Via calculated risk, Asian countries are reducing their subsidies for oil in an effort to lower demand. (more)
cam : Pundits like Zakaria argue that this maybe better done by a strong arm dictator who is enforcing capitalism; ie Pinochet-style, but in this instance the collective recognition of it being the right policy meant that liberal democracy handled it well.
I wonder why many assume that liberal democracy is often best added after capitalism when a strong arm has finished implementing those policies.

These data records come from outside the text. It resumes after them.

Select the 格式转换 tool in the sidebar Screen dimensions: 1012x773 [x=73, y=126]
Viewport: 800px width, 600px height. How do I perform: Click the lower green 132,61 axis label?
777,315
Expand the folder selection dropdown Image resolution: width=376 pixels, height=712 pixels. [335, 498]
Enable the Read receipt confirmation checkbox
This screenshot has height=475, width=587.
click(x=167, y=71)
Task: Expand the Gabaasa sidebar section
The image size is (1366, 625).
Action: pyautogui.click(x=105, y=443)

There is that individual wealth threshold that Zakaria quoted, IIRC it is about 3K per capita, where liberal democracy becomes more stable after that is reached.
Don't know.
Naomi Klein makes a spray in rolling stone:
Remember how we've always been told that free markets and free people go hand in hand? That was a lie. It turns out that the most efficient delivery system for capitalism is actually a communist-style police state, fortressed with American "homeland security" technologies, pumped up with "war on terror" rhetoric.It is rubbish. China is the current world's factories. For a while it was Mexico, but technologies like SPC (statistical process control) and TQM/TQC/6Sigma remove any connection between location and quality. China is what Detroit was at the beginning of the 20thC. (more)
The Yellow River (Huang He) has a long history, as far back as BC, of causing political instability when it broke its banks in flood. Consequently the harmony of river defences have been a strong source of political strength in Chinese history. Whether that extends to weather control or not is a different issue, however, the Chinese believe they will do for rain and spectator sports where their other state-based attempts at controlling nature have failed. (more)

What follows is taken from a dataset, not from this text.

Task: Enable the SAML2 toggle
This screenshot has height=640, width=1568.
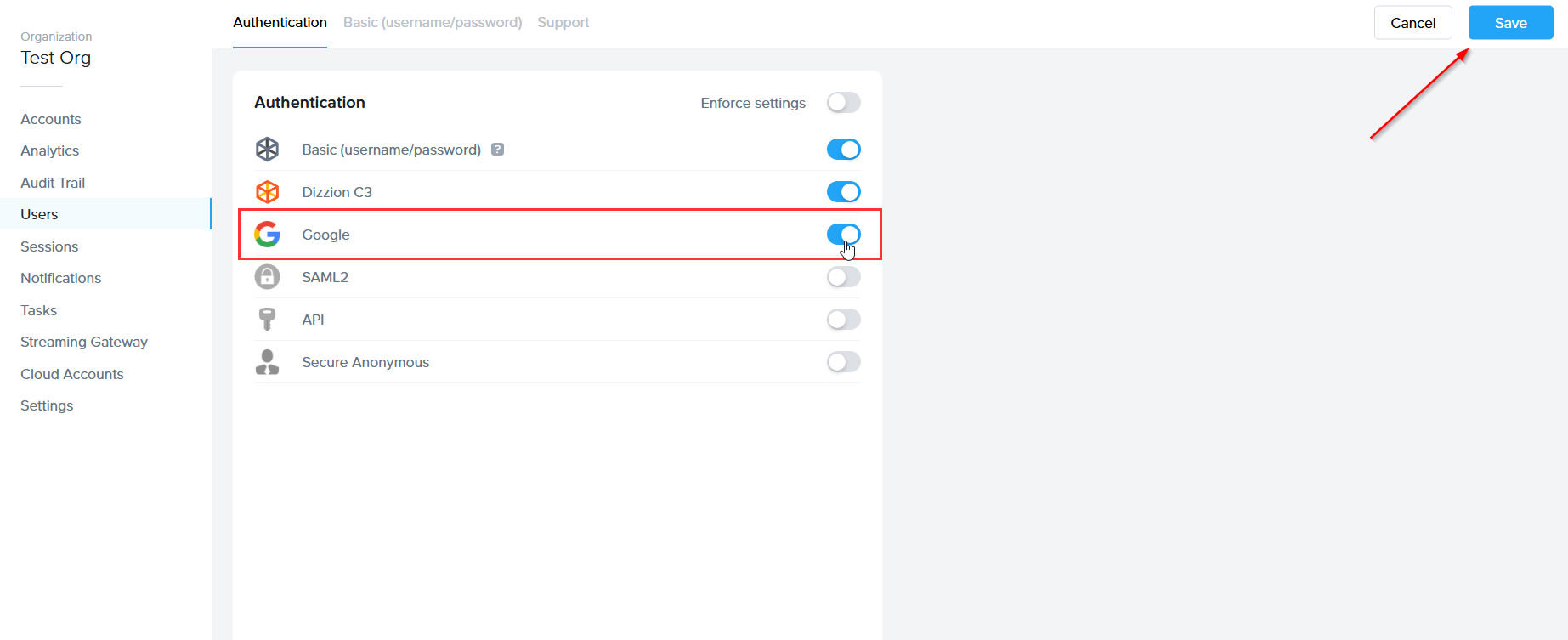Action: (x=843, y=276)
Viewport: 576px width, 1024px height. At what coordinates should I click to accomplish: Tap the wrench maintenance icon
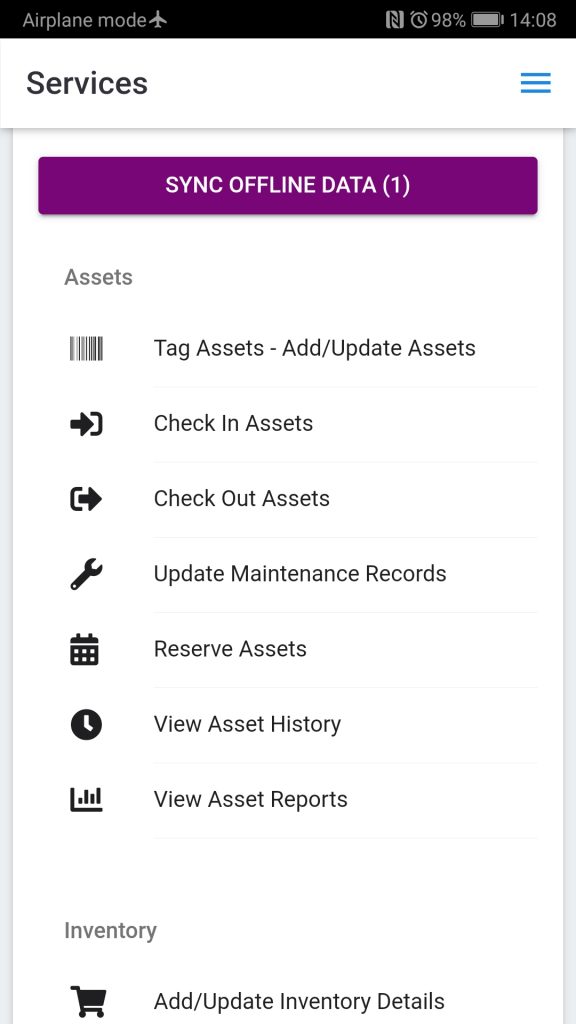(x=86, y=575)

Several reforms were introduced during Wudi's reign of the Han Dynasty between 141 and 87 BC which are completely familiar to modern political watchers. Wudi introduced a merit system for the Chinese civil service which was similar to how Doc Evatt established a professional foreign affairs department in the 1940s. Wudi recruited small numbers of the best people from around the country and then sent them to a special academy. In Australian foreign affairs this led to competing policies of international liberalism and power politics (realpolitick).
The professional Chinese Civil Service also had competing policies, which again, would be no stranger to a modern political system. It was between the modernists and reformists. (more)

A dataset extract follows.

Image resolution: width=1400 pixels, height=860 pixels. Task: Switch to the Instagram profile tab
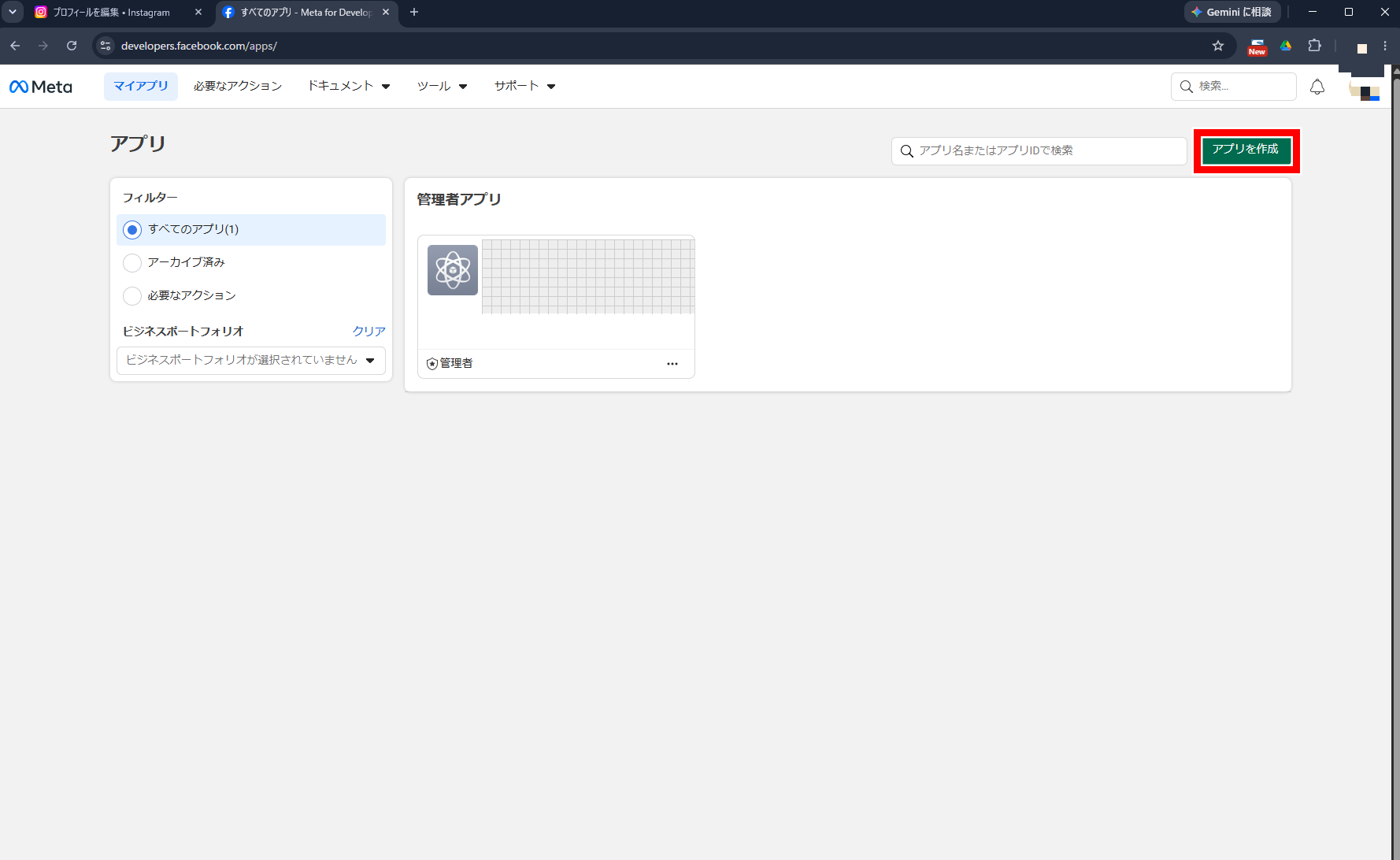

adam : There are modern elements but I don't know that it's liberal as such. For one thing it's worth noting that the Han dynasty's constitutional settlement was a synthesis of Legalism and Confucianism sometimes referred to as Imperial Confucianism. One way to view it is the realpolitikal Legalist techniques were required to rule an agrarian empire, but people had no real reason to support the leadership without the public morality offered by the Confucians.
It's one of the first great political arguments, whether government exists for the benefit of the rulers or the people, and the Confucians won, but it wasn't unqualified. Mencius and Confucius had highly idealised views of eg the way military power stemmed from moral power which sadly don't hold water when you have a barbarian horde on your doorstep.
cam : I actually didn't write it in the article, but when I was typing it I was thinking that a historian only trained in recording/interpreting modern liberal politics would have an easy task describing that episode of Chinese history in liberal terms (which is what I did).
I will probably do the same creative misinterpretation when I write an article on Chinese iron production and the market technologies they used (ie early capitalism) to establish what was only over-taken by 18thC European industry.